"Bziabzia" czyli Alice realizuje marzenia
PROJEKT
Architekt dosyć szybko uporał się z projektem indywidualnym. Po kilku spotkaniach dochodzimy do consensusu. Dom jest trochę na wyrost, ale musimy się liczyć, że prawdopodobnie za jakiś czas zamieszkają z nami teściowie. Przynajmniej tak sobie tłumaczymy nasze decyzje.
W skrócie charakterystyka domu:
1. parterowy z pełni użytkowym poddaszem (powierzchnia - PROSZĘ NIE PYTAĆ)
2. ściana dwuwarstwowa MAX 29 cm + styropian 12 cm + tynk (? - chyba mineralny)
3. dach, może niezbyt prosty, ale tylko dwie lukarny (?-chyba blachodachówka. A może iść na całość i ceramiczna? - więźba będzie jak pod ceramiczną)
4. dwustanowiskowy garaż nieocieplony (z dwoma bramami - chyba uchylne?

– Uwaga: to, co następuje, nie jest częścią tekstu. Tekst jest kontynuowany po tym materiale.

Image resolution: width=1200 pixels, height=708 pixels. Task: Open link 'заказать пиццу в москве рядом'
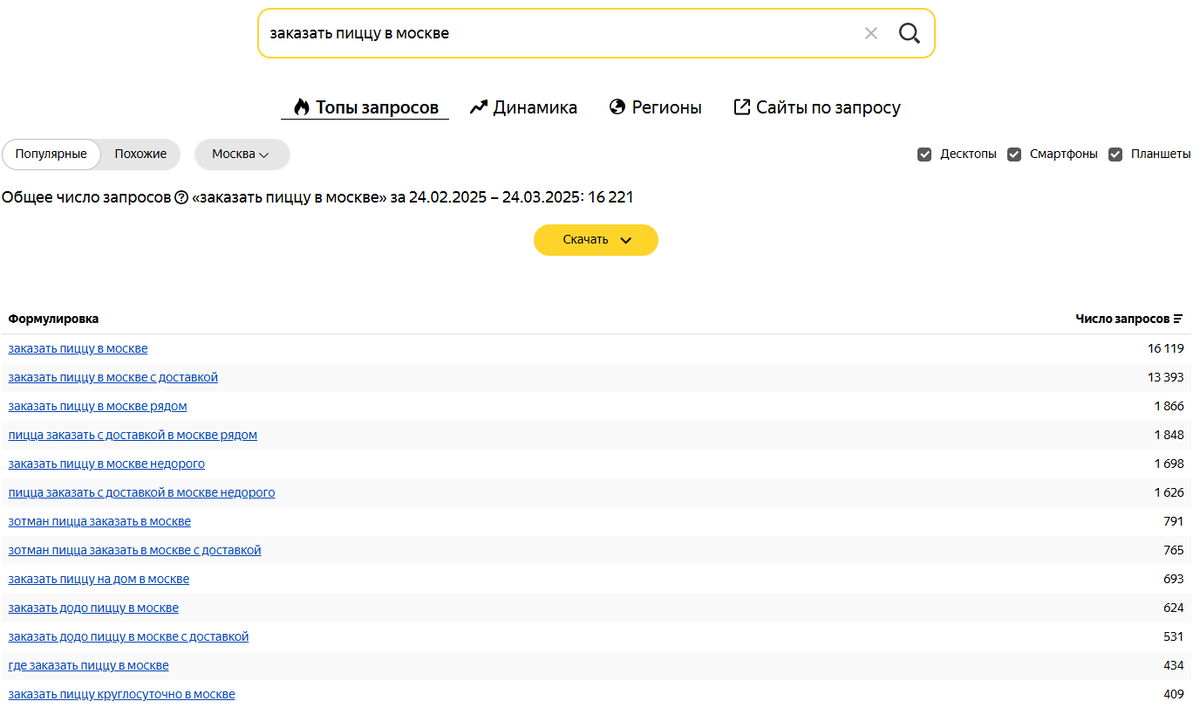click(x=97, y=406)
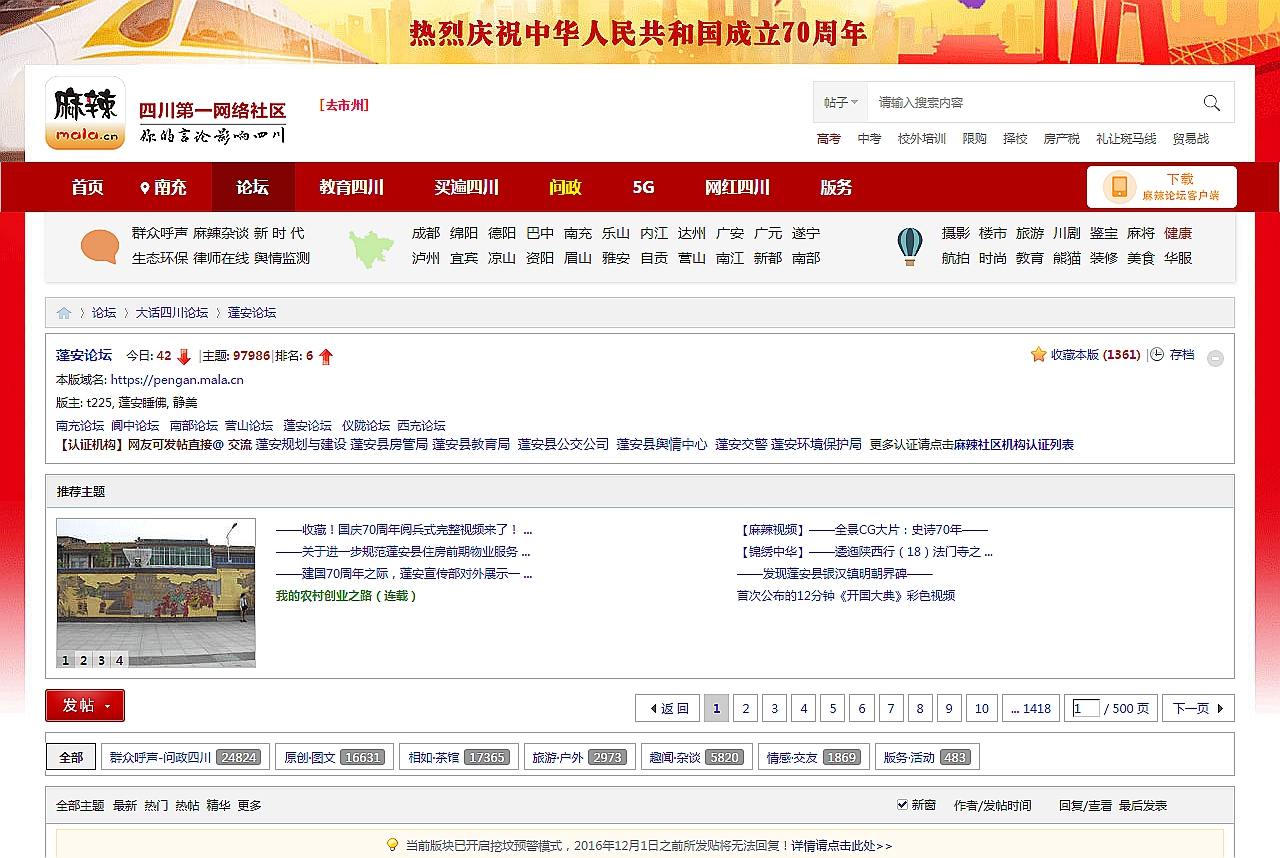Image resolution: width=1280 pixels, height=858 pixels.
Task: Click the search magnifier icon
Action: point(1211,103)
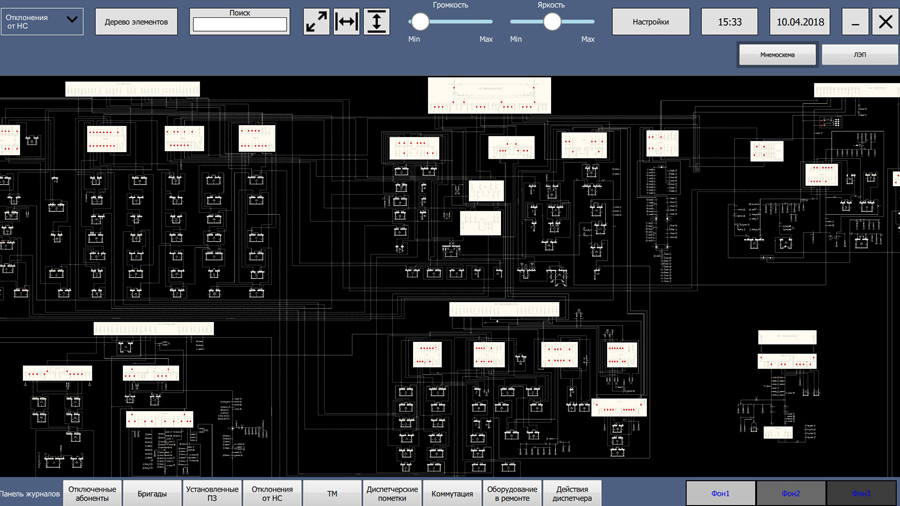The width and height of the screenshot is (900, 506).
Task: Click the Яркость brightness slider knob
Action: 552,22
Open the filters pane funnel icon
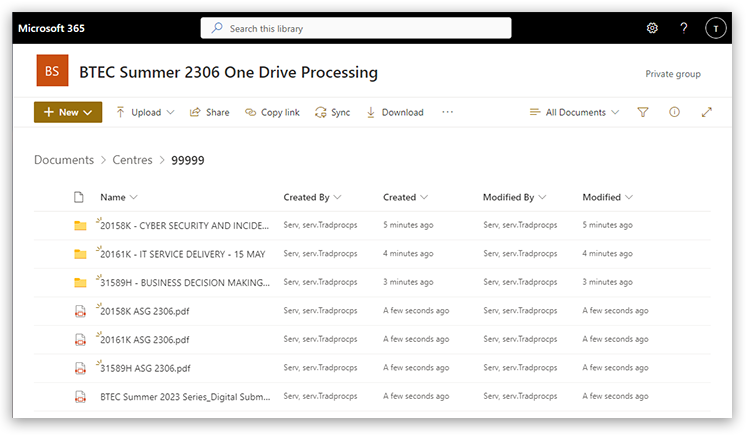This screenshot has height=436, width=750. pos(643,112)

A może segmentowe?)
5. ogrzewanie: podziemny zbiornik na gaz (podłogowe?, konwektory?) + kominek z DGP (grawitacyjne)
6. strop terriva z pustaków keramzytowych
7. ściany nośne 25 cm, działowe 12 cm
Ile jeszcze znaków zapytania, a to przecież i tak nie wszystko. Raczej zdecydowanie mniej niż więcej
Korzystając z rekomendacji kolegi z pracy, który niedługo kończy swoją przygodę z budowlanką, spotykam się z jego kierownikiem budowy. Miłe zaskoczenie. Chociaż facet jest "chałapiarz" (? - co by to nie miało znaczyć - opinia Kasi) wydaje się dysponować odpowiednią wiedzą i doświadczeniem. Na dodatek maniak sprawnej wentylacji. Z uwagami kierownika uderzam ostatni raz do architekta i po naniesieniu poprawek odbieramy 11 listopada gotowy projekt. Można składać papiery w gminie.